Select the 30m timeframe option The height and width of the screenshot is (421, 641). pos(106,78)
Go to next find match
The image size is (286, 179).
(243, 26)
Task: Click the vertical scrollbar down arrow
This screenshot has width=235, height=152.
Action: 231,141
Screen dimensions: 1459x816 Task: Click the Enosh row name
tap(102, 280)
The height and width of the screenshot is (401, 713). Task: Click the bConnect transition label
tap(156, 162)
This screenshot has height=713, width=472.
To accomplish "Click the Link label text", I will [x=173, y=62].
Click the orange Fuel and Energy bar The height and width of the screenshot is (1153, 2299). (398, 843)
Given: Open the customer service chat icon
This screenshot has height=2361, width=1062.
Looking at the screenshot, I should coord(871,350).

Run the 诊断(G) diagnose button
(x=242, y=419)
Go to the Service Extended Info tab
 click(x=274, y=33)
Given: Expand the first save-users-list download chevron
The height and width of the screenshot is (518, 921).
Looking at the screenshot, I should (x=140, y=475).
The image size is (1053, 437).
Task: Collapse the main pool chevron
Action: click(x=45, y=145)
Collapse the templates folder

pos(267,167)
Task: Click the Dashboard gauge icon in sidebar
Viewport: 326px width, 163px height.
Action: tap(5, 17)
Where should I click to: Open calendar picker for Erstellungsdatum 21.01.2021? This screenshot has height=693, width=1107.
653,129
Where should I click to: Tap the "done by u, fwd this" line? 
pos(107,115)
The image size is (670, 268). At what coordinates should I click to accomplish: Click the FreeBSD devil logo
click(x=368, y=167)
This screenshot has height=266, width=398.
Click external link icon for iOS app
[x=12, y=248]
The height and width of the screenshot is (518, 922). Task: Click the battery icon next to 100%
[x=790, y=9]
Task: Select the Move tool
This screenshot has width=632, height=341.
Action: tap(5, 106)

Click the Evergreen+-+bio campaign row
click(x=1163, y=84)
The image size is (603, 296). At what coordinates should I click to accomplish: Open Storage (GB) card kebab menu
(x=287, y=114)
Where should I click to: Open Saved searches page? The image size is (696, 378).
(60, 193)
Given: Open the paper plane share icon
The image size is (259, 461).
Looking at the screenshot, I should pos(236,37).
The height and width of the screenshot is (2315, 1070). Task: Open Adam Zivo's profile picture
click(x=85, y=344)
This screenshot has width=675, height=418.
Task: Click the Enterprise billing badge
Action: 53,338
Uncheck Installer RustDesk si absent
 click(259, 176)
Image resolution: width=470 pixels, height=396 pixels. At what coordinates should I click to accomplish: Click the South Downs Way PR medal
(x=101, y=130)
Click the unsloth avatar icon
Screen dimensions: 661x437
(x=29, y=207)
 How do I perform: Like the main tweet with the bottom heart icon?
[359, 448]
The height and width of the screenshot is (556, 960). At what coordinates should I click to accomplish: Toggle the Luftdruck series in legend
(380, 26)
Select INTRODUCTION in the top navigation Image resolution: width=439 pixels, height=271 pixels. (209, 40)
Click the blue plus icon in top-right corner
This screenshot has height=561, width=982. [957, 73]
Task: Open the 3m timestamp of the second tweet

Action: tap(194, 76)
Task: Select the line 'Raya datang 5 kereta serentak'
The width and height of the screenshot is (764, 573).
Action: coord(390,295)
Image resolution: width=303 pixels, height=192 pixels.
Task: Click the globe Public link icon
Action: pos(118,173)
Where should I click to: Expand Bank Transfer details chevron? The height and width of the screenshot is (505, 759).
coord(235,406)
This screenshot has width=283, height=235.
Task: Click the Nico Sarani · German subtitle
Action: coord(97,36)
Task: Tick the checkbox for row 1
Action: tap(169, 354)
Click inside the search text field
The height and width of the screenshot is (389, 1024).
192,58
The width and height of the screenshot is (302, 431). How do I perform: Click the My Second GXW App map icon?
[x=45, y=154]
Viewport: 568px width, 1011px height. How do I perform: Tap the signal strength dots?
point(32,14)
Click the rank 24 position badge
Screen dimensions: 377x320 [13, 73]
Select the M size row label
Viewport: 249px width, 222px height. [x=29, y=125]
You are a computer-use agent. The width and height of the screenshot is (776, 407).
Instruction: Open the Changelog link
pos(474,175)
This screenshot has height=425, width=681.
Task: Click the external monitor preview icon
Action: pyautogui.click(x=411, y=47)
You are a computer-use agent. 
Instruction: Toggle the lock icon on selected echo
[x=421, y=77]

## Exercise details
Your task is an exact transcription of every line above.

## Response area
Select the 30m timeframe option The height and width of the screenshot is (421, 641). pos(106,78)
Go to next find match
The image size is (286, 179).
(243, 26)
Task: Click the vertical scrollbar down arrow
This screenshot has width=235, height=152.
Action: 231,141
Screen dimensions: 1459x816 Task: Click the Enosh row name
tap(102, 280)
The height and width of the screenshot is (401, 713). Task: Click the bConnect transition label
tap(156, 162)
This screenshot has height=713, width=472.
To accomplish "Click the Link label text", I will [x=173, y=62].
Click the orange Fuel and Energy bar The height and width of the screenshot is (1153, 2299). (398, 843)
Given: Open the customer service chat icon
This screenshot has height=2361, width=1062.
Looking at the screenshot, I should coord(871,350).

Run the 诊断(G) diagnose button
(x=242, y=419)
Go to the Service Extended Info tab
 click(x=274, y=33)
Given: Expand the first save-users-list download chevron
The height and width of the screenshot is (518, 921).
Looking at the screenshot, I should (x=140, y=475).
The image size is (1053, 437).
Task: Collapse the main pool chevron
Action: click(x=45, y=145)
Collapse the templates folder

pos(267,167)
Task: Click the Dashboard gauge icon in sidebar
Viewport: 326px width, 163px height.
Action: tap(5, 17)
Where should I click to: Open calendar picker for Erstellungsdatum 21.01.2021? This screenshot has height=693, width=1107.
653,129
Where should I click to: Tap the "done by u, fwd this" line? 
pos(107,115)
The image size is (670, 268). At what coordinates should I click to accomplish: Click the FreeBSD devil logo
click(x=368, y=167)
This screenshot has height=266, width=398.
Click external link icon for iOS app
[x=12, y=248]
The height and width of the screenshot is (518, 922). Task: Click the battery icon next to 100%
[x=790, y=9]
Task: Select the Move tool
This screenshot has width=632, height=341.
Action: tap(5, 106)

Click the Evergreen+-+bio campaign row
click(x=1163, y=84)
The image size is (603, 296). At what coordinates should I click to accomplish: Open Storage (GB) card kebab menu
(x=287, y=114)
Where should I click to: Open Saved searches page? The image size is (696, 378).
(60, 193)
Given: Open the paper plane share icon
The image size is (259, 461).
Looking at the screenshot, I should pos(236,37).
The height and width of the screenshot is (2315, 1070). Task: Open Adam Zivo's profile picture
click(x=85, y=344)
This screenshot has width=675, height=418.
Task: Click the Enterprise billing badge
Action: 53,338
Uncheck Installer RustDesk si absent
 click(259, 176)
Image resolution: width=470 pixels, height=396 pixels. At what coordinates should I click to accomplish: Click the South Downs Way PR medal
(x=101, y=130)
Click the unsloth avatar icon
Screen dimensions: 661x437
(x=29, y=207)
 How do I perform: Like the main tweet with the bottom heart icon?
[359, 448]
The height and width of the screenshot is (556, 960). At what coordinates should I click to accomplish: Toggle the Luftdruck series in legend
(380, 26)
Select INTRODUCTION in the top navigation Image resolution: width=439 pixels, height=271 pixels. (209, 40)
Click the blue plus icon in top-right corner
This screenshot has height=561, width=982. [957, 73]
Task: Open the 3m timestamp of the second tweet

Action: tap(194, 76)
Task: Select the line 'Raya datang 5 kereta serentak'
The width and height of the screenshot is (764, 573).
Action: coord(390,295)
Image resolution: width=303 pixels, height=192 pixels.
Task: Click the globe Public link icon
Action: pos(118,173)
Where should I click to: Expand Bank Transfer details chevron? The height and width of the screenshot is (505, 759).
coord(235,406)
This screenshot has width=283, height=235.
Task: Click the Nico Sarani · German subtitle
Action: coord(97,36)
Task: Tick the checkbox for row 1
Action: tap(169, 354)
Click inside the search text field
The height and width of the screenshot is (389, 1024).
192,58
The width and height of the screenshot is (302, 431). How do I perform: Click the My Second GXW App map icon?
[x=45, y=154]
Viewport: 568px width, 1011px height. How do I perform: Tap the signal strength dots?
point(32,14)
Click the rank 24 position badge
Screen dimensions: 377x320 [13, 73]
Select the M size row label
Viewport: 249px width, 222px height. [x=29, y=125]
You are a computer-use agent. The width and height of the screenshot is (776, 407).
Instruction: Open the Changelog link
pos(474,175)
This screenshot has height=425, width=681.
Task: Click the external monitor preview icon
Action: pyautogui.click(x=411, y=47)
You are a computer-use agent. 
Instruction: Toggle the lock icon on selected echo
[x=421, y=77]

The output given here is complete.